Фабрицио вооружился, принялся вынимать из тайников золото и вдруг остановился. «Нелепое существо – человек! – воскликнул он. – Что сказал бы невидимый зритель, увидев мои приготовления? Неужели я хочу бежать? Что я буду делать, если даже вернусь в Парму? На другой же день всеми правдами и неправдами снова постараюсь попасть сюда, чтобы быть возле Клелии. Если это бунт, воспользуемся случаем, чтобы проникнуть в комендантский дворец; может быть, удастся мне поговорить с Клелией, и в этом переполохе я даже осмелюсь поцеловать ей руку. Генерал Конти по природной своей недоверчивости, а также из тщеславия поставил у дворца пять часовых: по одному у каждого угла, а пятого – у парадных дверей; но, к счастью, ночь очень темная». Фабрицио, крадучись пошел посмотреть, что делают тюремщик Грилло и собака Фоке; тюремщик крепко спал в гамаке из воловьей шкуры, подвешенном на четырех веревках и оплетенном толстой сеткой. Фоке открыл глаза, встал и, тихо подойдя к Фабрицио, стал ласкаться к нему.
Узник неслышно поднялся по шести ступенькам в свою дощатую клетку. Шум, раздававшийся у подножья башни Фарнезе, как раз против входной двери, все усиливался. Фабрицио опасался, что Грилло проснется.

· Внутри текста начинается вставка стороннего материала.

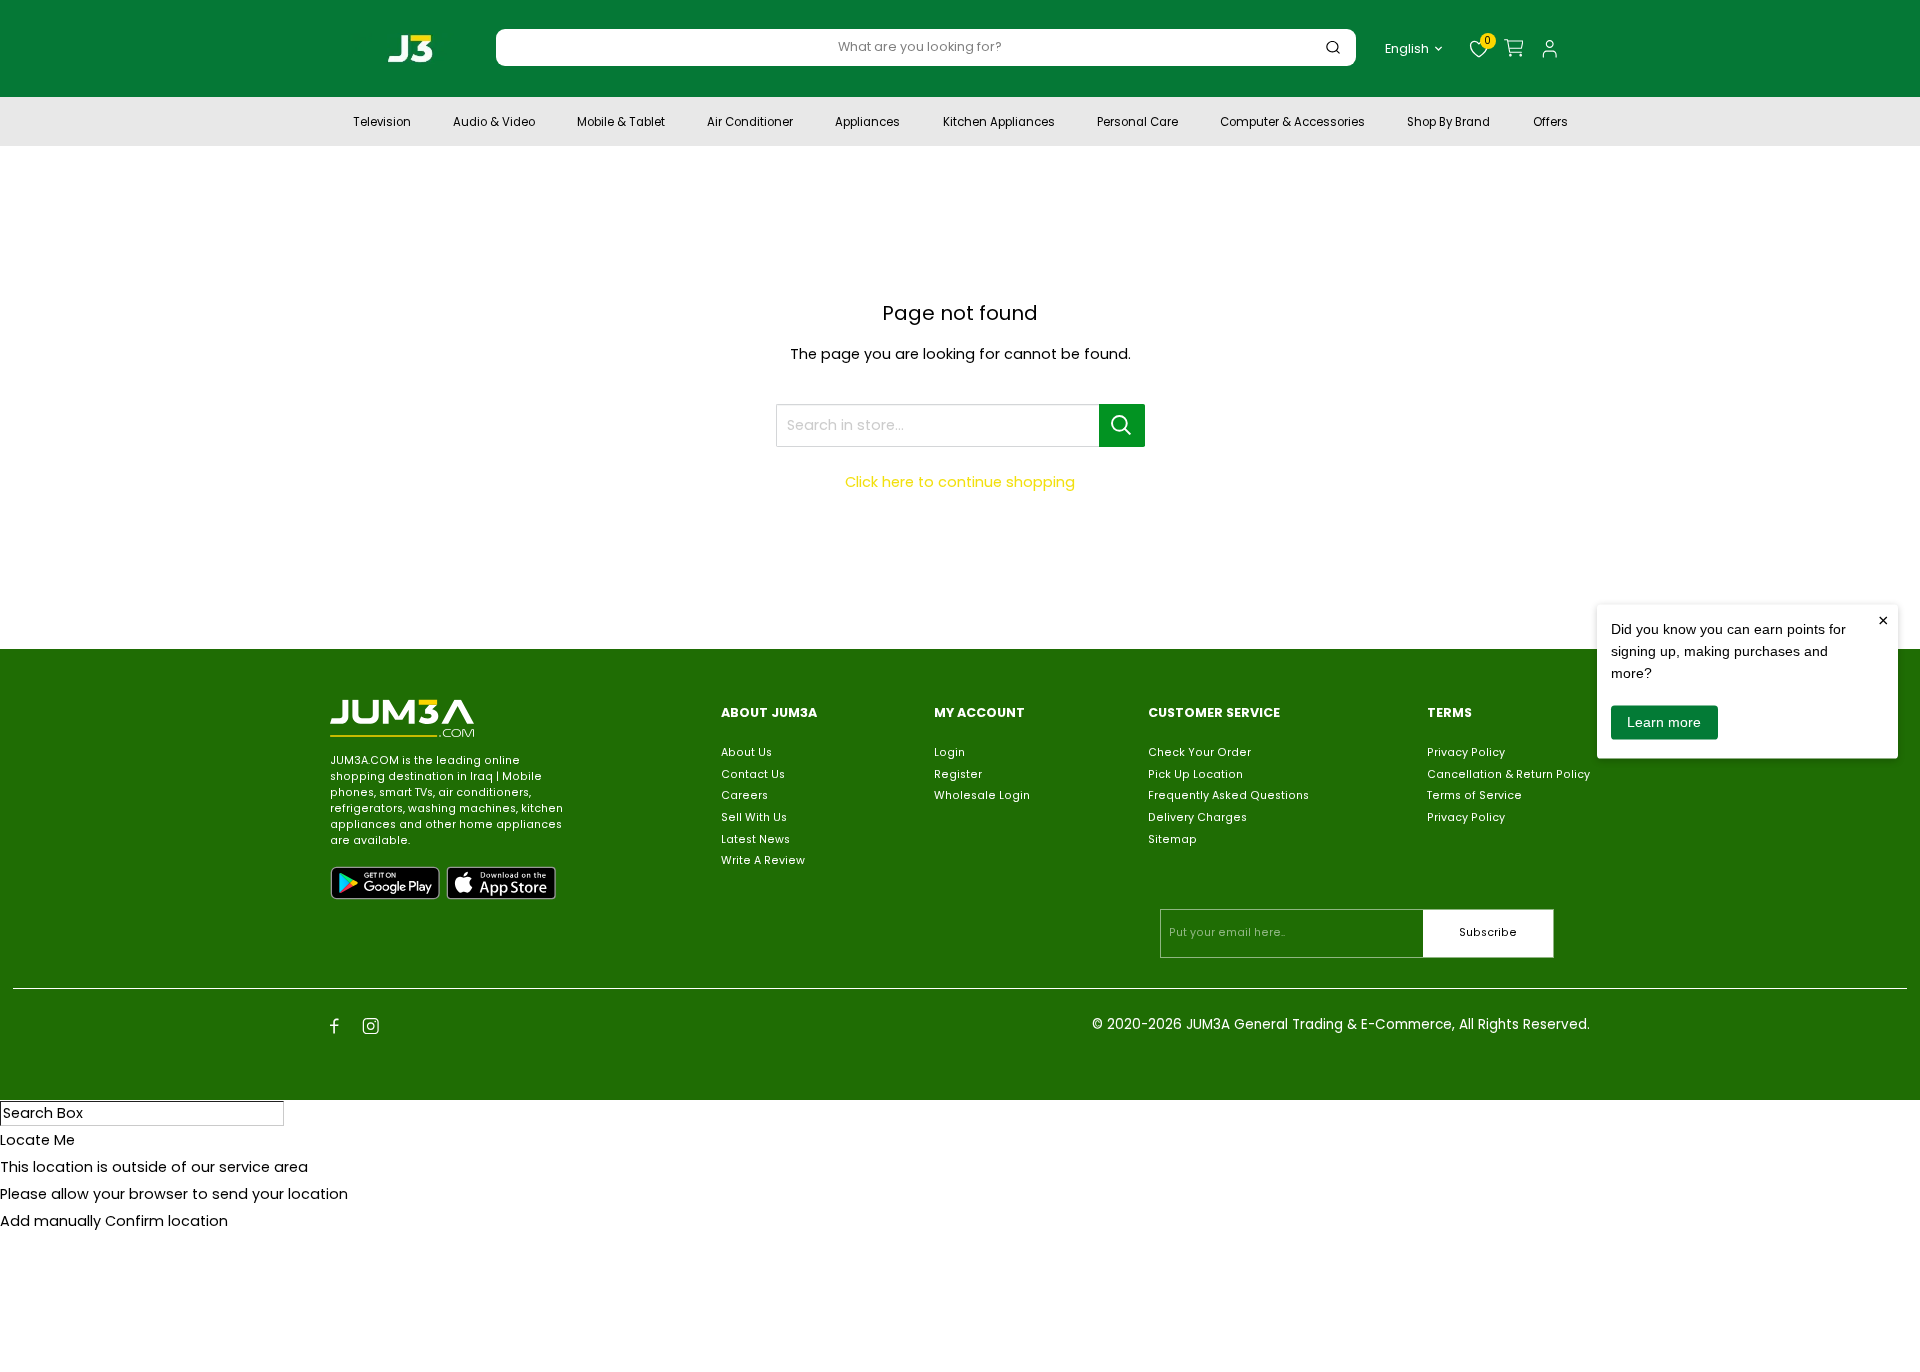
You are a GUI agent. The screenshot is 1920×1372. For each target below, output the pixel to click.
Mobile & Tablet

Собрав все свое оружие, он насторожился и приготовился действовать, полагая, что в эту ночь его ждут великие приключения, как вдруг услышал прелюдию прекраснейшей симфонии: кто-то устроил серенаду в честь генерала или его дочери. Безудержный смех напал на Фабрицио: «А я-то собрался разить кинжалом направо и налево! Серенада – дело куда более обычное, чем бунт или похищение, для которого должны проникнуть в тюрьму человек сто!»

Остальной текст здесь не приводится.